## Exercise task
Can you copy out the data word for word, from the line containing "This screenshot has width=464, height=211." through the line containing "Action: (227, 198)", leaving out the pictures?

BEGIN Supplied information

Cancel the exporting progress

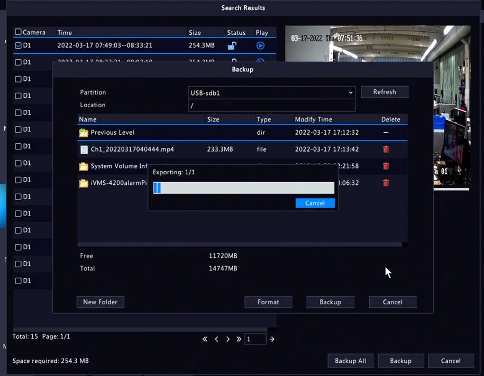tap(315, 203)
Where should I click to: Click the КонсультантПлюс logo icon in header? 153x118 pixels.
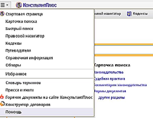(19, 5)
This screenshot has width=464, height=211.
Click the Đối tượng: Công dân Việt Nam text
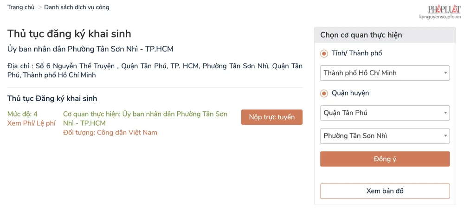click(x=110, y=133)
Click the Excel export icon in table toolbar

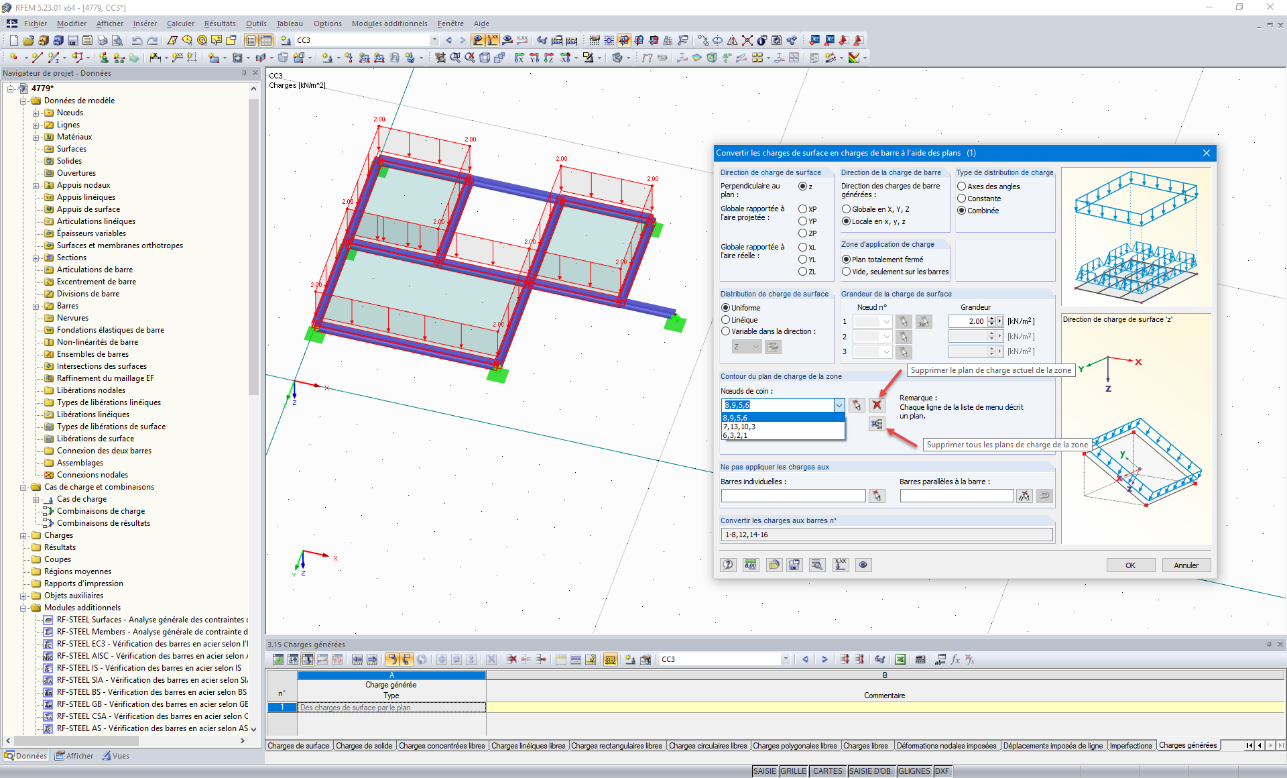[x=900, y=659]
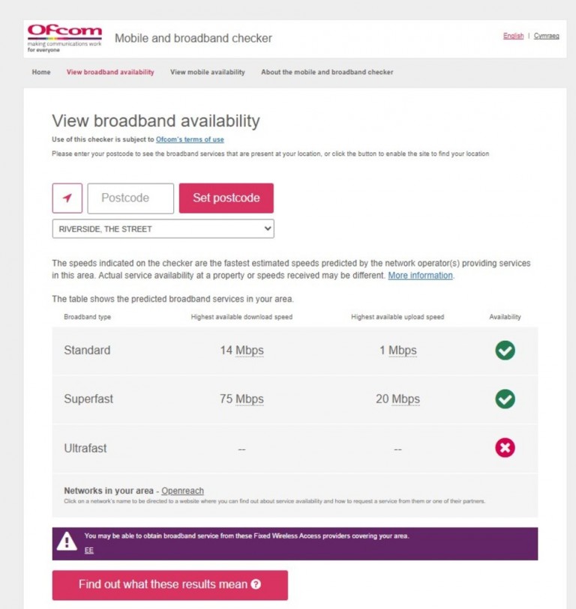The width and height of the screenshot is (576, 609).
Task: Click the Set postcode button
Action: (227, 198)
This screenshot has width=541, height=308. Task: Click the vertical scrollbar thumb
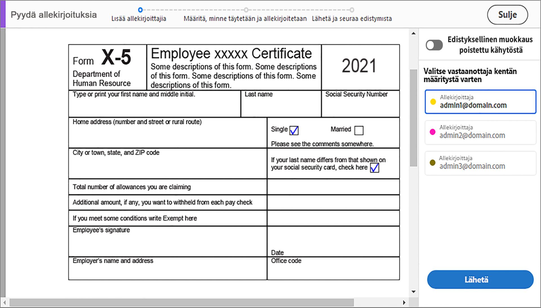coord(413,118)
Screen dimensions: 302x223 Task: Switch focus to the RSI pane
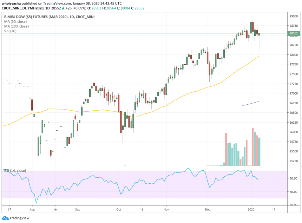[x=140, y=186]
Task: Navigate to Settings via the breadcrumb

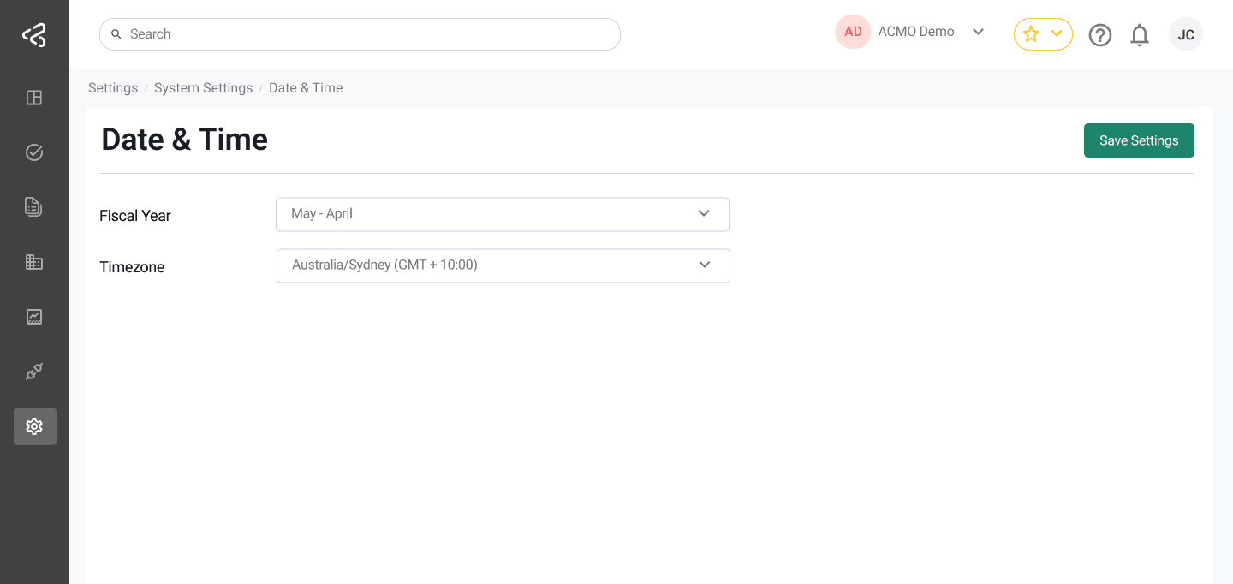Action: click(113, 87)
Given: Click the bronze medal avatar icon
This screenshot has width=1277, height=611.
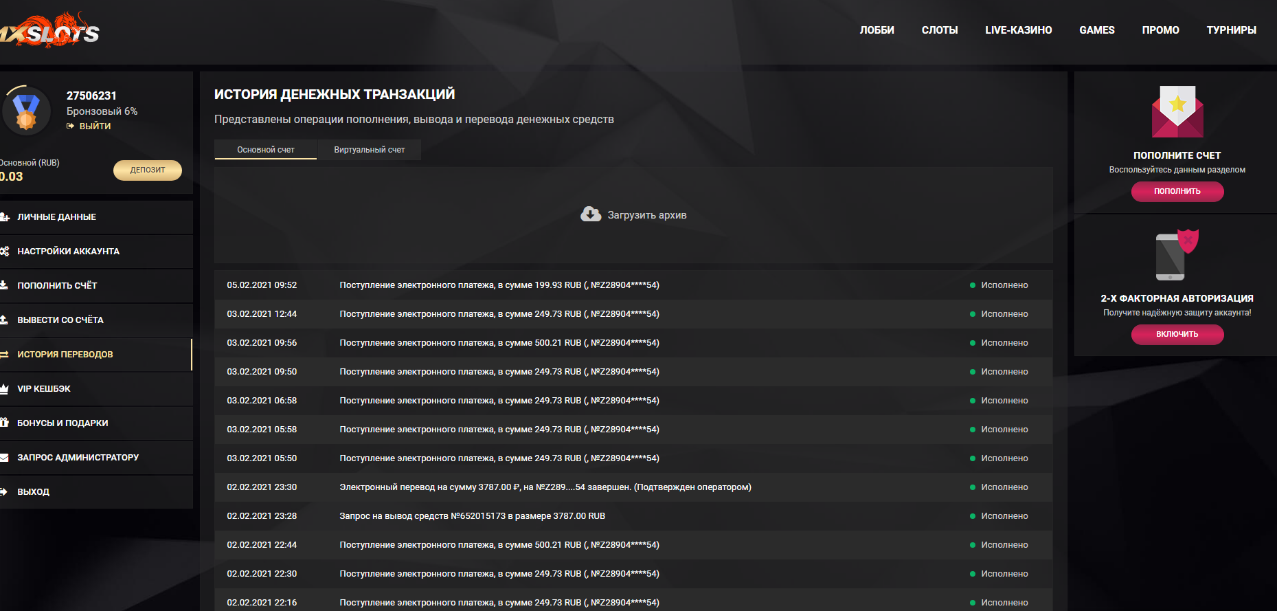Looking at the screenshot, I should 26,111.
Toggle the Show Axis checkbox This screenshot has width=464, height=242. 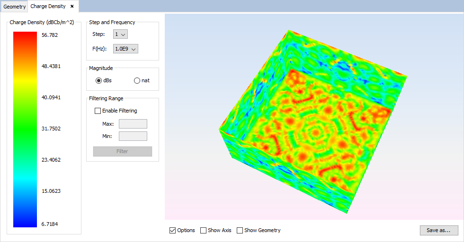point(204,231)
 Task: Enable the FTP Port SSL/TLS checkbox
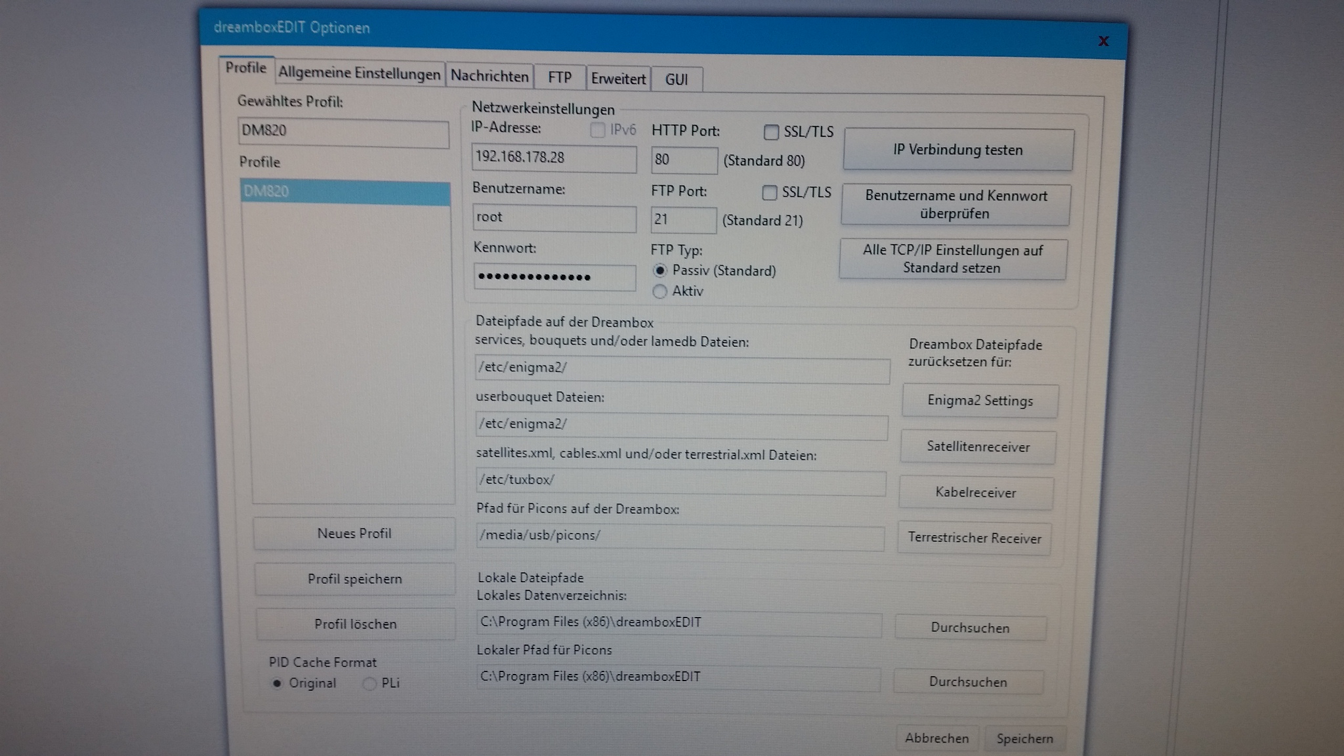pos(770,193)
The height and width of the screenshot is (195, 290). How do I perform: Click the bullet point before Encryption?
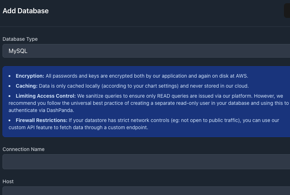click(10, 76)
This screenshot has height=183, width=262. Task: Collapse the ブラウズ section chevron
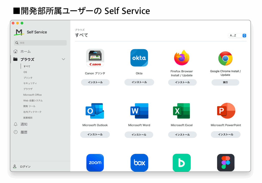pos(63,59)
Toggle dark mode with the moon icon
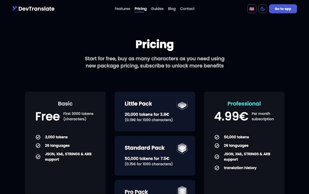 (263, 9)
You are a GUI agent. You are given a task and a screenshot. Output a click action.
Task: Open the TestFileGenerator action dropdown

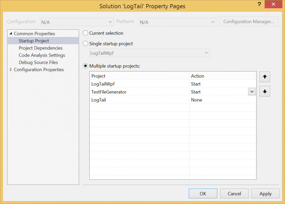tap(252, 92)
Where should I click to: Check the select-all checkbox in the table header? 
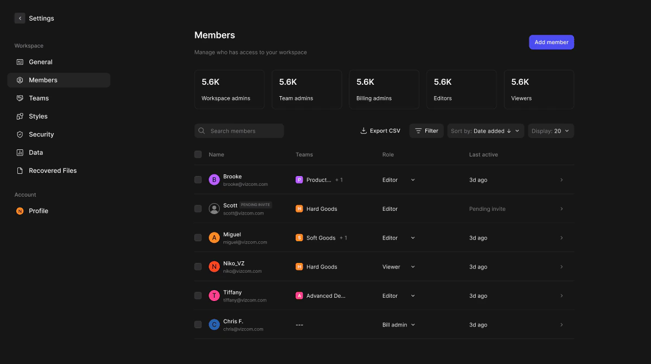[197, 154]
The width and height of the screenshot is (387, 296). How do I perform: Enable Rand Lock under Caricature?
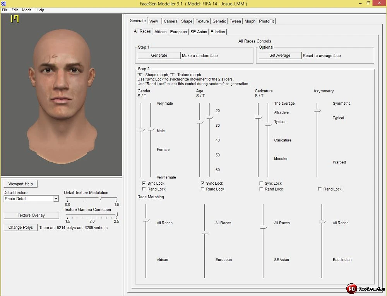tap(262, 189)
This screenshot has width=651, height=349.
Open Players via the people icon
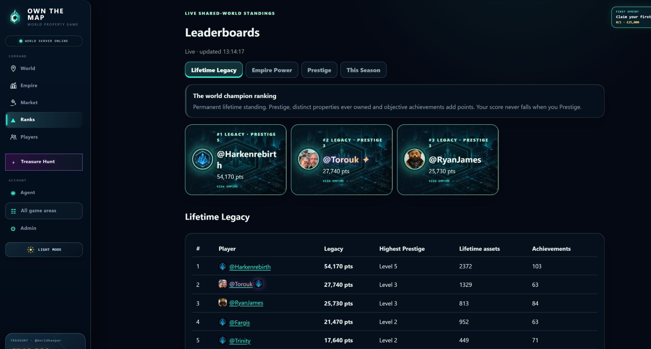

END Supplied information

## Output below
This screenshot has width=464, height=211.
Click the Đối tượng: Công dân Việt Nam text
click(x=110, y=133)
Click the Excel export icon in table toolbar

[x=900, y=659]
The width and height of the screenshot is (576, 609).
Task: Click the Set postcode button
Action: (227, 198)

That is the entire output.